# Eco-Complete in a 20 Long



## edstewart5 (Sep 24, 2013)

Considering your floor dimensions are the exact same as my 29G tank with EcoComplete, you'll need two bags for a substrate deep enough to hold plants and roots well. I have a split in mine with sand, but without it, the two bags would give me about 2.5" of substrate all the way through.


----------



## scapegoat (Jun 3, 2010)

you also don't need to cap plant specific substrates.

the other thing to consider with capping eco w/ sand it that eventually the sand will end up below the eco complete. so pretty pointless to do


----------



## Cwy0608 (Aug 27, 2013)

to my evaluation sand is better at planting than eco. When I plant them the sand will fill in on top, not for eco since the grain size is so big


----------



## MantisX (Aug 25, 2004)

I ended up using a bag and a half because I wanted it slightly thicker in the back. 1 bag would work just fine though.

MantisX


----------



## caique (Mar 16, 2012)

Just a heads up, if you use Eco Complete you could potentially destroy your cory's barbells, I had this happen with my smaller cory's, larger ones like emeralds did fine.

I ended up replacing the Eco with soft belly substrate from aquariumplants.com


----------



## Takeshi (Aug 24, 2013)

Eco complete works fine for me except it might be harmful to scavengers that swim along the substrate. My kuhli loach was unable to dig anywhere.


----------



## jbig (Jul 13, 2012)

I have eco-complete in my 20L. I only used one bag and it was not enough so I had to cap with regular gravel. If you only want eco-complete in your tank definitely go with 2 bags. 
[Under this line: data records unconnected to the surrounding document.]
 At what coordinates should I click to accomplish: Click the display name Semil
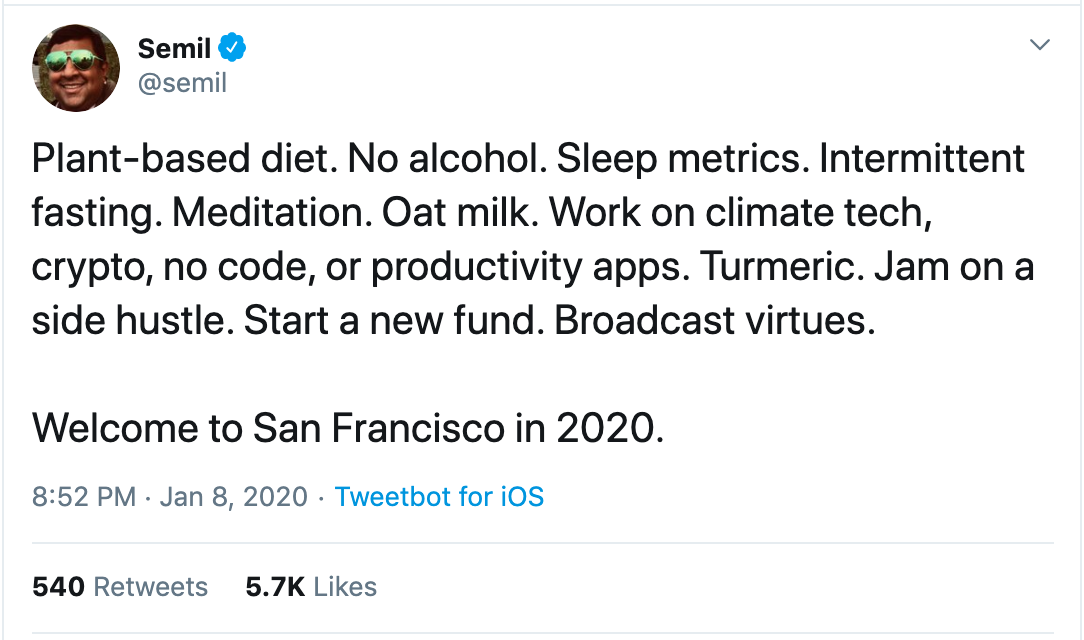(x=173, y=47)
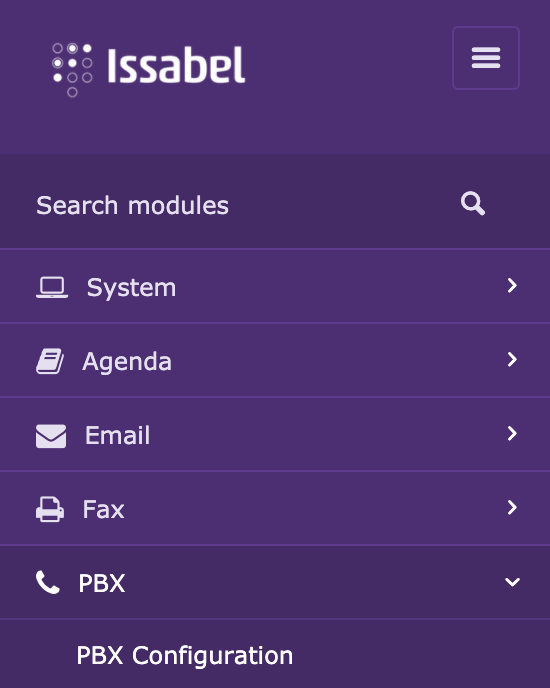This screenshot has width=550, height=688.
Task: Open the System menu item
Action: pos(275,286)
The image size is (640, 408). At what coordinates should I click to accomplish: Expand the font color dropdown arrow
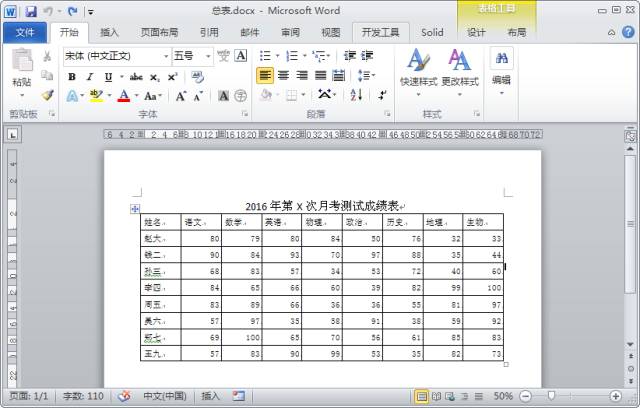click(x=135, y=97)
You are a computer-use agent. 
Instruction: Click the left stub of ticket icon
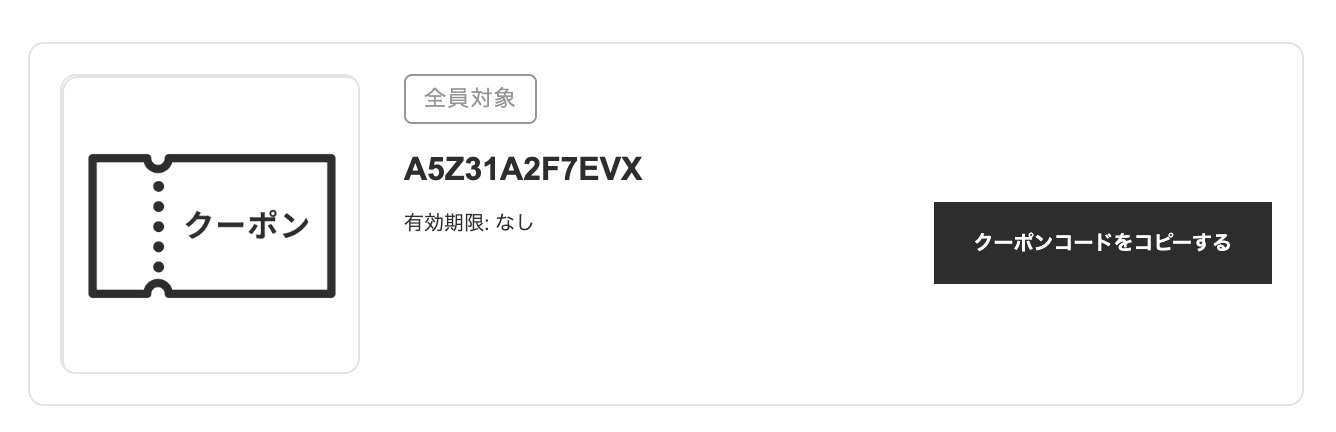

Side note: very satisfied with eco-complete. running pressurized co2 and dosing liquid fertz. it's like a jungle in there...


----------



## The Trigger (May 9, 2012)

I used 3 bags in my 20L. Two for a 2.5 inch flat layer and the third bag was to create the hill and slope towards the back I settled on.


----------



## BulletToothBoris (Jan 17, 2013)

Yeah don't cap eco. If you want both sand and eco use cardboard dividers placed vertically then put the sand where you want and the eco where you want. After all substrate is in take the dividers out.


----------



## badgerclaw (Jan 24, 2014)

If you are worried about Corys then get the fine grade. It's much smoother and doesn't feel like gravel at all, but you still get all the benefits of eco-complete.


----------



## PeterN1986 (Jun 15, 2011)

If you are doing eco then you also should put root tabs under it since eco is inert. It would be a great complement with the water column dosing I expect you would be doing with CO2.


----------



## greenteam (Feb 8, 2012)

My old setup was dirt caped with eco-complete. The substrate alone lacks basic nutrients for a good root system & you either supplement that with tabs or dirt.


----------



## markisashrimp (Jan 27, 2014)

scapegoat said:


> you also don't need to cap plant specific substrates.
> 
> the other thing to consider with capping eco w/ sand it that eventually the sand will end up below the eco complete. so pretty pointless to do


This is good to know. I'm about to setup my first planted with Caridina cantonensis sp "blue".


----------